Bloomberg’s Lindsayism
This article is from the archive of The New York Sun before the launch of its new website in 2022. The Sun has neither altered nor updated such articles but will seek to correct any errors, mis-categorizations or other problems introduced during transfer.

It’s somehow fitting that the mayor who finally finished what John Lindsay started at the Chelsea Recreation Center was Michael Bloomberg. Lindsay was the liberal Republican whose spending brought the city to a fiscal crisis and a middle-class exodus. Mr. Bloomberg is the liberal Republican whose tax increases have made New York the city with the highest state and local tax burden in the nation.
Part of the reason it took 36 years — since the Lindsay administration — to finish the center is that the mayors in between realized that providing treadmills, stair-climbing machines, stationary bicycles and an indoor swimming pool in Chelsea wasn’t exactly the highest priority in a city with a lot of other needs. Not that bicycles and swimming pools aren’t nice. But there’s a temptation in New York City government to provide everything that might be nice, without stopping to think about whether the service might be more efficiently provided by the private sector.
As it is, Chelsea is crawling with gyms. There’s a New York Sports Club at 23rd Street and 8th Avenue. Chelsea Piers, on the Hudson, has a pool and plenty of other workout facilities. The McBurney YMCA has an indoor pool and it’s also nearby. Bally’s, David Barton, the Chelsea Gym, the American Fitness Center are all either in the neighborhood or a few blocks away. Yet the city’s taxpayers just spent $22.4 million to compete with these facilities. The $22.4 million represents only the capital cost of the new recreation center. It will no doubt cost the taxpayers millions more over the years to pay the staff of this facility and to heat, clean, light and maintain it.
Yes, we know that many of the children who will use the recreation center may be too poor to afford the privately operated facilities. And yes, we know that obesity is a public health problem. But you don’t hear the advocates talking about subsidizing gym memberships for Medicaid recipients, because that might involve working with some actual private companies. It wouldn’t necessarily be a bad idea.
Chelsea has its share of housing projects, which were built before people realized that instead of building government housing for the poor the government could pay for vouchers that the poor could use to rent apartments from private landlords. The Chelsea Recreation Center is a kind of housing project for exercise. It’s a case of the government getting into the business of providing something that the private sector already is doing a fine job of providing.
As it is, New York is straining under the burden of a bloated public sector. If we had the lowest state and local tax burden in the country, or if our taxes were somewhere in the middle, maybe it would make sense to spend money on government gyms.

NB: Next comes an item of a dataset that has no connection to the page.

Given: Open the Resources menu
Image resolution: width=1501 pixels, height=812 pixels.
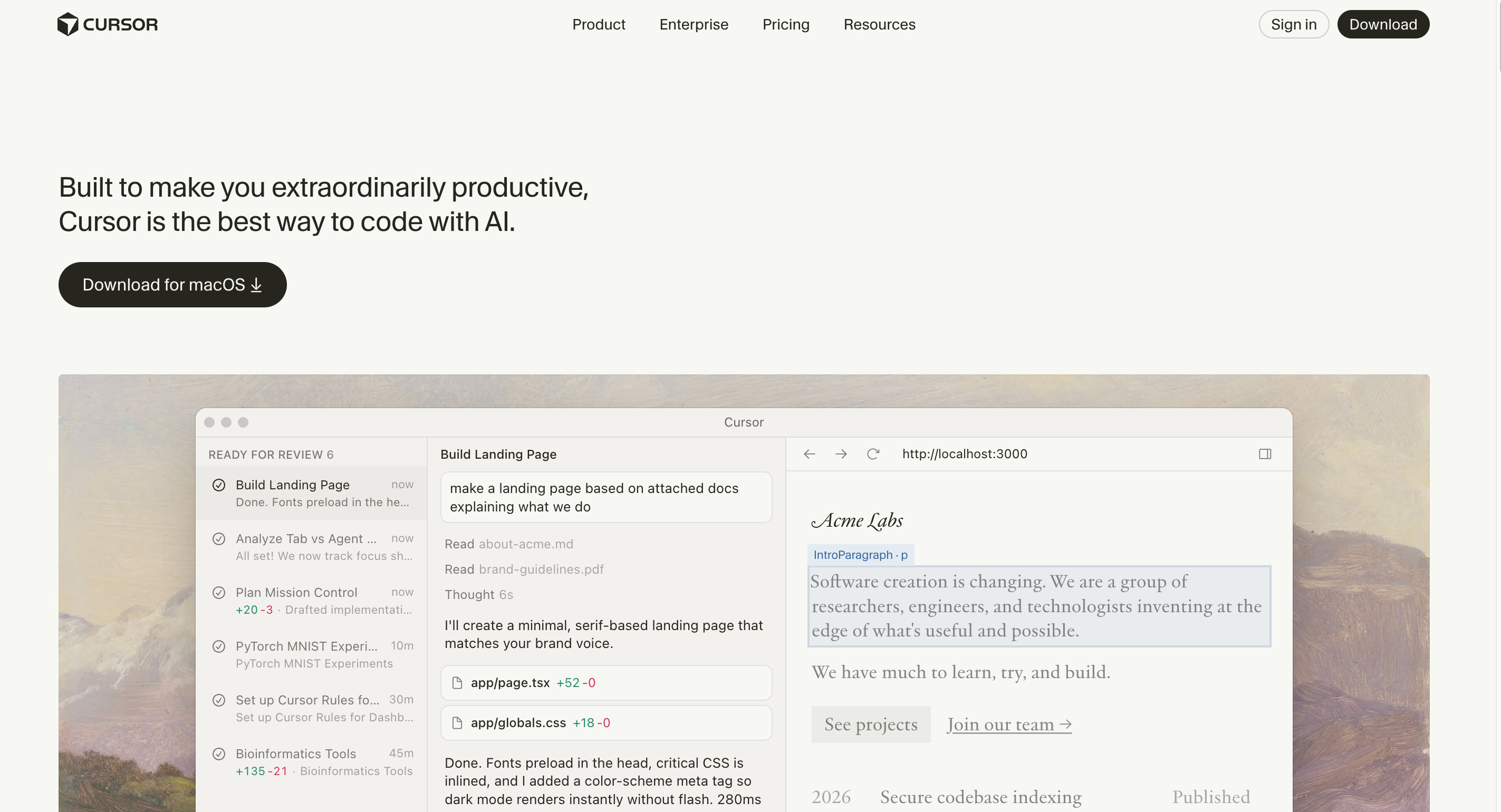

If our other priorities were all taken care of, it might make sense, too.
But Mr. Bloomberg is claiming that our public schools need more money from Albany. And we wouldn’t be surprised if the new Chelsea Recreation Center is open for longer hours than some of the city’s libraries, which have absorbed cuts in recent years. So with all the city’s needs, the idea of opening this indoor pool at taxpayer expense strikes us as all wet.
It’s not only Mr. Bloomberg’s fault. The Giuliani administration restarted this project, and plenty of Democratic politicians have shepherded taxpayer dollars toward it. But Mr. Bloomberg, like Lindsay before him, is the mayor.